Just leaving the survivors to mourn for their loved ones and doing nothing in reality for them will be disservice and in fact backstabbing. These are testing times for the two countries. Relief and rehabilitation should come first now with the Turkish and Syrian elite taking the call.
Despite the fact that the world is divided along religious and political lines, there have been hours when we saw humanity prevailing; when kindness has won over bitterness; when sacrifice has beaten selfishness; when virtue has prevented evil from winning. To see the point better, take the example of refugees, a global problem.
When people are forced to flee from their homeland due to a natural or man-made disaster, they run for shelter in the neighboring states. Humanity, if political obligations of the host state, embraces them there. Southern Turkey sheltered thousands of refugees, from the war-ridden Syria, before the recent tragedy struck them there. Rhongiya Muslims were provided a roof over their heads in the neighboring Bangladesh following their exodus from Myanmar a few years back. All this is possible because of the respect to human life beyond barriers and borders.
Across Turkey, the rescuers have volunteered to find and save those trapped beneath the rubble. Their bravery and determination bore fruit when— almost a week after the first earthquake— they brought out a 64-year-old mother alive. Her rescue brought tears and confidence in them, encouraging them to work tirelessly day and night to unearth more and more people.
While this wounded woman was being rushed to a waiting ambulance, the people, who had gathered close by to watch silently, started to applaud. They clapped perhaps as a token of respect and appreciation to the brave woman pulled out of the debris and to her rescuers.
In another case, a girl was rescued unhurt after being buried alive for more than 150 hours. She was all over in dust. A small cut on her brow was bleeding. She was shocked and silent, possibly because of the traumatic experience from the catastrophe, with her hands outstretched. Her family's condition is unknown.

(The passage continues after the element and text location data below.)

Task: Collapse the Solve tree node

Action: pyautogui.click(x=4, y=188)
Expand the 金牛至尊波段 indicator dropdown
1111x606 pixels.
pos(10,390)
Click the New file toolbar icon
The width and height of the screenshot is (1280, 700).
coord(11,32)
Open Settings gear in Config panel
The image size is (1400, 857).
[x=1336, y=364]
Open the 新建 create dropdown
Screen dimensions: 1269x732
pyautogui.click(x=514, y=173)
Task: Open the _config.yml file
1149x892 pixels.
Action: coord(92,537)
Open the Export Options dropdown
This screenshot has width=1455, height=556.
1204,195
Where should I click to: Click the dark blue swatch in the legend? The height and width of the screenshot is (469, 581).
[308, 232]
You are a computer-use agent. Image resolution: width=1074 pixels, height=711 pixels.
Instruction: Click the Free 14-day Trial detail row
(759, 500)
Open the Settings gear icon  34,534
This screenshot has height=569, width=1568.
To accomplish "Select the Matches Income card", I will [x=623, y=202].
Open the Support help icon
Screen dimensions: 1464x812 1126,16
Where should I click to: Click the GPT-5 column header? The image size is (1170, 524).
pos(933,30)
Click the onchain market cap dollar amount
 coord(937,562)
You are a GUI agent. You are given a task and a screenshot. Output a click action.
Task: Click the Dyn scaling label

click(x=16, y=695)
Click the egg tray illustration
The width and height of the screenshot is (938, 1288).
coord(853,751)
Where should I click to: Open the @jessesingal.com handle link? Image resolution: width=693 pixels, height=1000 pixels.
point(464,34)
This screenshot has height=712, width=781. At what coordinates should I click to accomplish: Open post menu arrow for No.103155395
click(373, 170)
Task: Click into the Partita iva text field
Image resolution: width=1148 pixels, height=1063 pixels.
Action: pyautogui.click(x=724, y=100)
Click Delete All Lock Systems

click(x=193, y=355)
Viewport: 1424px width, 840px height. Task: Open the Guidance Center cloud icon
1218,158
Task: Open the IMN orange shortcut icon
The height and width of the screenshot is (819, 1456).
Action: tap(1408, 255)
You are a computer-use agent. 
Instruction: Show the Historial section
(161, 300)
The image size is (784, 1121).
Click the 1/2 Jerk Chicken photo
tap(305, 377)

Likewise, the rescuers found out an 18- month old Ibrahim and took him to hospital. As nothing was known about his family, they posted images of the boy on social media. Ibrahim’s father, Jomaa Biazid, thus was able to learn that his son was alive.
Worried and crying Jomaa greeted Ibrahim with a kiss and for a little while was without a sign of sadness. Mustafa, the other son of Jomaa, is missing; Jomaa’s wife and daughter passed on in the natural disaster.
In yet another instance, German search and rescue teams found out Zeynep Kahraman very recently in Turkey. They wept in buckets after having saved the life of this 40-year old lady but finding her injured beyond description. And next day they came to know that Zeynep had succumbed to her injuries. She had been trapped for 104 hours under the rubble following the remorseless earthquakes. The rescuers wept again — to lament her tragic death.
A Syrian child with black hair and a yellow coat is pulled from the rubble. The confused boy is handed from one rescuer to another. The rescuers were very happy on saving a life, planting kisses on his cheeks and feeling a sense of relief. And how long he was caught beneath the debris is not known. A big smile broadens across his pale face.
The rescuers happiness is in fact a handsome expression of the goodness and obligation many among us feel to help others in trouble. Whatever be the political rationale behind the rescue operations from the neighbors and beyond to Turkey and Syria, the timely aid and rescue has come as a glimmer of hope that humanity can work wonders even if it just prevails for a few moments over ugliness.